Das AKW Beznau. Bild: ARND WIEGMANN/REUTERS

Beim AKW Beznau I fehlen wichtige Sicherheitsdokumente – doch die Atomaufsicht schert sich nicht darum



Das Wissen über den Reaktordruckbehälter des AKW Beznau I, bei dem im Juli «Unregelmässigkeiten» entdeckt wurden, ist lückenhaft. Doch die Forderung nach einer unabhängigen Untersuchung läuft ins Leere.

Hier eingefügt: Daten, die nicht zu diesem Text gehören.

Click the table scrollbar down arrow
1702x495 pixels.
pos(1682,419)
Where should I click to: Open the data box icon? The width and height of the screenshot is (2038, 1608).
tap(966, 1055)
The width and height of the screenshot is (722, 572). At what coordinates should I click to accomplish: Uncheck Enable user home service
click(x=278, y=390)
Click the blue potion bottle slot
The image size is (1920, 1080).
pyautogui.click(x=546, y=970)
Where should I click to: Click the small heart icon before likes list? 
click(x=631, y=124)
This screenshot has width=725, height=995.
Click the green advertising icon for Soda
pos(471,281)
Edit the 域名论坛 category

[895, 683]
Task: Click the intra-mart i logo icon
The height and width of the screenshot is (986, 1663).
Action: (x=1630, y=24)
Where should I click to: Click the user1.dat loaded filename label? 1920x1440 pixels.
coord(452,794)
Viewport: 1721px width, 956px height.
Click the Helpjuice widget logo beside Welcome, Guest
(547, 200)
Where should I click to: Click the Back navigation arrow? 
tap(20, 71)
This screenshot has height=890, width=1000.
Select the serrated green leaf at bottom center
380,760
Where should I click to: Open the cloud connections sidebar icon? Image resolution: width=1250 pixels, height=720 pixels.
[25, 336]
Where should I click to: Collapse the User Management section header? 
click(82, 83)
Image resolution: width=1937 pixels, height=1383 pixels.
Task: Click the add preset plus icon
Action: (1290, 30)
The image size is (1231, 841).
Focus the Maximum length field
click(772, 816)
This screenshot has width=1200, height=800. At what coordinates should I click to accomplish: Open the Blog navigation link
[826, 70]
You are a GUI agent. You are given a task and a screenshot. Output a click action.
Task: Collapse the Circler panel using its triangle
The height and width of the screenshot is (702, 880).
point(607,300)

17.08.15, 06:03 17.08.15, 09:39

Das AKW Gösgen ist vom Netz, die Schweiz damit zum ersten Mal Atomstrom-frei. Derweil macht das AKW Beznau I, das seit der Entdeckung von «Unregelmässigkeiten» in den Stahlwänden des Reaktordruckbehälters im Juli ebenfalls stillgelegt ist, Schlagzeilen: Wie der «Tages-Anzeiger» am Montag berichtet, ist das Wissen über die Herstellung dieses AKW-Teils bei Beznau I unvollständig. Pikant: Beim Reaktordruckbehälter handelt es sich um einen hochsensiblen Baustein des AKW – leckt dieser Teil, kann radioaktive Strahlung entweichen.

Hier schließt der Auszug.